Dataset entries
--

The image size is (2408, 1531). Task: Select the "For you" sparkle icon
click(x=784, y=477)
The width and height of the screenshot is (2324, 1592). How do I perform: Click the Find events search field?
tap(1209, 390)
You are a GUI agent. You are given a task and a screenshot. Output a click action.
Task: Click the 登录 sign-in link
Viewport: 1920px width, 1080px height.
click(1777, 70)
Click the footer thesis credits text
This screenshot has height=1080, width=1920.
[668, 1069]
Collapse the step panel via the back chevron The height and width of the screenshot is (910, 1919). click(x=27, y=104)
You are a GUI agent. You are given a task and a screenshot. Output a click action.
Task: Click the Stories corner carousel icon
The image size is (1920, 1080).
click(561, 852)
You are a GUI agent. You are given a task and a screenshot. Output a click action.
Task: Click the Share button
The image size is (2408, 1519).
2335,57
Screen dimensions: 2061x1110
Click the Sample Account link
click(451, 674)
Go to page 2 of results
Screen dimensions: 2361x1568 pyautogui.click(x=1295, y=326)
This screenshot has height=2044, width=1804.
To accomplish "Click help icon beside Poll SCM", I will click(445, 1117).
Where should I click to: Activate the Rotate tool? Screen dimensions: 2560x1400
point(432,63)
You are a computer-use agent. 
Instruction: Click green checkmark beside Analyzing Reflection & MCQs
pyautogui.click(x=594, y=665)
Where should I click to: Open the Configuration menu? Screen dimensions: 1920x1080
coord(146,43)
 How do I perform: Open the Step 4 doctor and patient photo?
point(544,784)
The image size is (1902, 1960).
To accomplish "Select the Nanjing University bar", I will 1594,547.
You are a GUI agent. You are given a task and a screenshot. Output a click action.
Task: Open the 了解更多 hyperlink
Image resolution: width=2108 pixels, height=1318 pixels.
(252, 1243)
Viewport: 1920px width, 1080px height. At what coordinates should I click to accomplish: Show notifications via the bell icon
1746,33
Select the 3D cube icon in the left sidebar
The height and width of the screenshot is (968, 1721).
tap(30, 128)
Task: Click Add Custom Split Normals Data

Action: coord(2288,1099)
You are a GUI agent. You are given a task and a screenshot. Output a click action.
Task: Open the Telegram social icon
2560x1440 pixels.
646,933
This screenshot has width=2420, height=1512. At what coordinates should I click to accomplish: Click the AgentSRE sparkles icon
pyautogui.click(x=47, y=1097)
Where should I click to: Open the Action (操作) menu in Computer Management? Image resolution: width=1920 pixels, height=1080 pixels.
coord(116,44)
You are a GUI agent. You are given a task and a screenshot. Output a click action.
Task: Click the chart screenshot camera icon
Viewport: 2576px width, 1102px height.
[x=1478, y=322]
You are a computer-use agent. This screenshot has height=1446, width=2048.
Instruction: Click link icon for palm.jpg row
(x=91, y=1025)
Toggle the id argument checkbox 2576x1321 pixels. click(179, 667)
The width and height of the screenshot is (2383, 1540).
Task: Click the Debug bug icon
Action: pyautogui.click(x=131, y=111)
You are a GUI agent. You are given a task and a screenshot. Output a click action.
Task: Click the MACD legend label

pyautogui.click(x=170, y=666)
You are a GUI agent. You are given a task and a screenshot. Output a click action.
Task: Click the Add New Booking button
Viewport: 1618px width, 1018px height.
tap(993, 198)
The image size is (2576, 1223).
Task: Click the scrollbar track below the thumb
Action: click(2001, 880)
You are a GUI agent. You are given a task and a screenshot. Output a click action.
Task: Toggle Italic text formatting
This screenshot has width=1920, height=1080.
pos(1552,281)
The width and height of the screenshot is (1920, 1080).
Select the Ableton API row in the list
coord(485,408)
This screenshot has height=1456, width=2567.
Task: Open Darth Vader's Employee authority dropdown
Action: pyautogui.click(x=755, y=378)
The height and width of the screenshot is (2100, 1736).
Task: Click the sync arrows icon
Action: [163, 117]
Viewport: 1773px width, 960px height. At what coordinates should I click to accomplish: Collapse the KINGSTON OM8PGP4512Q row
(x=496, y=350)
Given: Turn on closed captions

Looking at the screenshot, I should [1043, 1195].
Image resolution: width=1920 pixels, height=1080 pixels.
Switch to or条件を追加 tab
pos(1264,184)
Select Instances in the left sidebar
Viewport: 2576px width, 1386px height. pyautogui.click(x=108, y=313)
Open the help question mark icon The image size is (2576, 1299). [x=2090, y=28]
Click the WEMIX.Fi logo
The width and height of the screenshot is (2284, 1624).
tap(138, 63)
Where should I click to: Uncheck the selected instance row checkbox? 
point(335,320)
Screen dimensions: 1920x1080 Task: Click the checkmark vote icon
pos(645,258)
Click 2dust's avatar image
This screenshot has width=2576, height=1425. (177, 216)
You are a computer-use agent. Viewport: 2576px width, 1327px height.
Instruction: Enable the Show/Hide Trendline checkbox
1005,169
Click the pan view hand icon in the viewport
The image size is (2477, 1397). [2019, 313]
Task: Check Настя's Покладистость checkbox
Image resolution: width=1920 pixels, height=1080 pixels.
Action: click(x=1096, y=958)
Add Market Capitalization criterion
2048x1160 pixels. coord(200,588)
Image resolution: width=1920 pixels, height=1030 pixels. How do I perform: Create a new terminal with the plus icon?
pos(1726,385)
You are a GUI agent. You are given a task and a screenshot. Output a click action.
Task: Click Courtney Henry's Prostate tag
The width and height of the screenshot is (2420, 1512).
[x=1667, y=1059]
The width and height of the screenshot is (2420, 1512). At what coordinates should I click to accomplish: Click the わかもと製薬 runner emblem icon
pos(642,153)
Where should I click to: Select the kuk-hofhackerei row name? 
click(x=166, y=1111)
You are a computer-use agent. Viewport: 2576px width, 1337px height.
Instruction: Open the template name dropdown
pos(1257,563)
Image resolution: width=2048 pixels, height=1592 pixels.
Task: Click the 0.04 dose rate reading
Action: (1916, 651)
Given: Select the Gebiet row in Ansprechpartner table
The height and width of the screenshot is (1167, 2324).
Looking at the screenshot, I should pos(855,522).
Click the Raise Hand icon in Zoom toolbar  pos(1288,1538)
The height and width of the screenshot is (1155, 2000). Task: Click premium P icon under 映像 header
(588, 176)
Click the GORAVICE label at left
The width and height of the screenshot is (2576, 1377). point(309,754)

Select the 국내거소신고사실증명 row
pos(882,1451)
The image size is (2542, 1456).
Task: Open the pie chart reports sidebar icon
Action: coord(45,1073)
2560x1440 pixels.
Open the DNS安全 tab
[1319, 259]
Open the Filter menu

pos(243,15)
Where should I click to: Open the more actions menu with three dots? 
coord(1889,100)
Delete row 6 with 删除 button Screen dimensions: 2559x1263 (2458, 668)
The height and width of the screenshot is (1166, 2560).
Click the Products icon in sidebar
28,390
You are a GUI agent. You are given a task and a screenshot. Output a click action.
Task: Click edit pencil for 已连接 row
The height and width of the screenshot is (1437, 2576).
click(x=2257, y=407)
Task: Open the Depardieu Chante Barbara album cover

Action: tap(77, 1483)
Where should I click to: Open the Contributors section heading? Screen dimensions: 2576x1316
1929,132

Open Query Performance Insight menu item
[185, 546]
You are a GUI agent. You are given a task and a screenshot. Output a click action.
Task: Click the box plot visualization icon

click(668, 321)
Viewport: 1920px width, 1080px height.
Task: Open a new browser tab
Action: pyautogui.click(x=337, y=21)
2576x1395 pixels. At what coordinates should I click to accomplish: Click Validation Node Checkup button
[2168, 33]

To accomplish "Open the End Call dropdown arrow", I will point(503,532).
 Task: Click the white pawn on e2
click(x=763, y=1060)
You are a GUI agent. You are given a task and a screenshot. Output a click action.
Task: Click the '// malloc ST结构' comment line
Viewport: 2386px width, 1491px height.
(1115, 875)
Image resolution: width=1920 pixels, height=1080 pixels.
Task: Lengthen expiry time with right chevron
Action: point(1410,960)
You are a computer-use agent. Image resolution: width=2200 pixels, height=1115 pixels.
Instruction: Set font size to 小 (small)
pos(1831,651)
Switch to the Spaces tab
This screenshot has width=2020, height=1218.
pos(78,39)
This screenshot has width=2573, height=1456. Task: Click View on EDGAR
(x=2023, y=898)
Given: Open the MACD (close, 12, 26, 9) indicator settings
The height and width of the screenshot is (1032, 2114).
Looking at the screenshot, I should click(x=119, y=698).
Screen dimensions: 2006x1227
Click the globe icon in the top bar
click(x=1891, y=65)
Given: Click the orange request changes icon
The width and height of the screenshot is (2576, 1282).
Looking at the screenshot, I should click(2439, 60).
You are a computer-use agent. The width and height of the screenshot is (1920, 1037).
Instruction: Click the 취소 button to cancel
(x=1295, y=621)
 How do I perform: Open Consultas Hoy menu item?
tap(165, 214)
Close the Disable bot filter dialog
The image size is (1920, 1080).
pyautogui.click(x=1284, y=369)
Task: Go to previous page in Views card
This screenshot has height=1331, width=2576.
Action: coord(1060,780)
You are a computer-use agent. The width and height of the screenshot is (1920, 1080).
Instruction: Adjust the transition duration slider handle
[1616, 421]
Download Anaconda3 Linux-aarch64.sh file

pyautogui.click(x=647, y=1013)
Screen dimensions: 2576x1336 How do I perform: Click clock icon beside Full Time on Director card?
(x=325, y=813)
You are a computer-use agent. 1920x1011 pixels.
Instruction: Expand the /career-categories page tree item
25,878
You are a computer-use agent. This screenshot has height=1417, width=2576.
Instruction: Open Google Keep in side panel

--

Working down from the line that contains "has height=1417, width=2576.", retype each line exactly through the last line of the data, and give nothing else.

Exercise response:
You are a computer-use agent. This screenshot has height=1417, width=2576.
Instruction: Open Google Keep in side panel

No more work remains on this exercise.